It is believed that the algae, which belong to those families of Chlorophyceae and Myxophyceae that lived on dry land and had become aerial before their association with fungi to form lichens. The fungal hyphae have combined with a considerable number of different algae, so that, even as regards the algal symbiont, lichens are truly polyphyletic in origin (Smith, 1921). Two groups of fungi associated with lichens- Basidiomycetes found in only a few genera and Ascomycetes which form with the various algae and bulk of lichen families. Though lichens have no common origin, they are fitted for much longer existence than that of fungi and can persist through great climatic changes.
HABITAT
The symbiotic relationship helps the lichens to live in variety of habitats and climatic conditions all over the world including extreme environments. Within a climatically uniform region each particular substrate tends to assume eventually a characteristic and often remarkably uniform lichen community (Yuan et.al, 2005). They grow in diverse climatic conditions and on diverse substrates. The ability to quickly absorb and retain water from many sources makes it possible for lichens to live in harsh environments like deserts and Polar Regions, and on exposed surfaces like bare rocks, walls, roofs, tree branches and manmade substrata like glass, metals etc. (Ahamadjian, 1995). They occur in virtually every pioneer terrestrial habitat from Arctic and Antarctic to tropical areas and in many desert areas where they are able to form long lived and stable communities (Hale, 1983).

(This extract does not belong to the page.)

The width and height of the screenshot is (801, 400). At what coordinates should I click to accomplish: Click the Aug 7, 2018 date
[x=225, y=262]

The different habitats of the lichens in nature can be summarized in the following chart (Fig.1):
Fig.1 – Different habitats of Lichens
Based on the substrate of growing, the lichens can be broadly classified as – Corticolous (growing on the bark surface of trees), Follicolous (growing on the surface of leaves), Saxicolous (growing on rock surfaces), Terricolous (growing on soil) and Musicolous (growing on mosses). The various habitats of lichens are as described below:
Corticolous communities: These develop on bark and contain fruticose and foliose species (Fig.2). These include the species of Evernia, Parmelia and Usnea. Growth of lichens on tree bark depends on its stability, texture, pH and water retention ability. The rough barked trees encourage Parmelioid and Physioid lichens along with members of Buellia, Lecanoraceae, Lecideaceae and Pertusariaceae. The rough bark help lichens in trapping their spores or vegetative diaspores and retains moisture for longer duration.
Fig.2 – Corticolous lichen
Follicolous communities: Species like Calicium, Cyphelium and Strigula occurring on leaf are called as follicolous lichens (Fig.3).The shiny, smooth evergreen leaves in outer canopy, shady understory, in light gaps and near water bodies provide suitable substratum for foliicolous lichens.

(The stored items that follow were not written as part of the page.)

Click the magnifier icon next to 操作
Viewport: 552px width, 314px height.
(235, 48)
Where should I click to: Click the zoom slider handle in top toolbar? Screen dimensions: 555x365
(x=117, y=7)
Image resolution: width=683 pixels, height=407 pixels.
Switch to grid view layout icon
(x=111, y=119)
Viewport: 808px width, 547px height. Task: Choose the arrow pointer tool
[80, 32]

Fig.3 – Follicolous lichen
(Source - http://www.tnenvis.nic.in/Lichens/Field%20study.htm)
Saxicolous communities: Lichen communities developed on rocky substratum are called as Saxicolous and these vary according to rock type (Fig.4). The type of rock and pH are important factor responsible for colonization of the rock by lichen communities. The species like Caloplecta, Aspicilia grow on hard lime stones. Verrucaria species can be seen on well lit areas. Lepraria, Cystocoleus community grows on siliceous rocks.
Fig.4– Saxicolous lichen
Terricolous communities: The lichens of this community are growing on the ground or soil and often form a dominant component of the ground vegetation in the extreme environments (Fig.5).
Fig.5 –Terricolous lichen
(Source: www.waynesword.palomar.edu)
Muscicolous communities: These lichens grow on mosses (Fig.6). Some species like Cladonia, Peltigera grow along with mosses. They prefer the rough and bushy nature of the mosses which are efficient in trapping the lichen propagules. The hygroscopic nature of the mosses provides better water relation and microclimatic niche to the lichens growing on them (Nayaka et.al, 2007).
Fig.6 –Muscicolous lichen
(Source: www.google images/broad-horizon-photos.co.uk/lichens)

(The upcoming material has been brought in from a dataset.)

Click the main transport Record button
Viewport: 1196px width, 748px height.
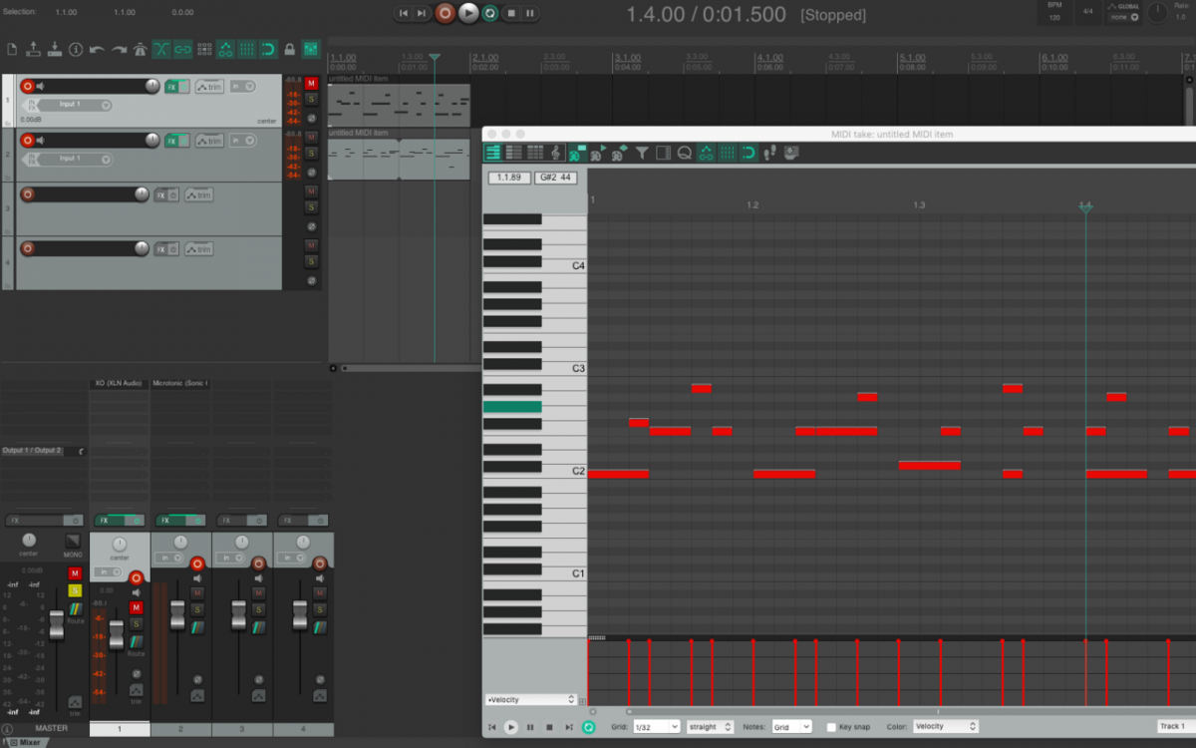click(x=446, y=13)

Different Growth forms of Lichens: The growth forms are usually conspicuous on the substrates, forming grey, green or even orange patches and are categorized primarily based on their morphology and size into three major types viz. crustose (crust like), foliose (leaf like) and fruticose (shrubby) (Negi, 2003). The lichens belonging to the first category are usually called microlichens and the latter two are referred to as macrolichens (Negi, 2003).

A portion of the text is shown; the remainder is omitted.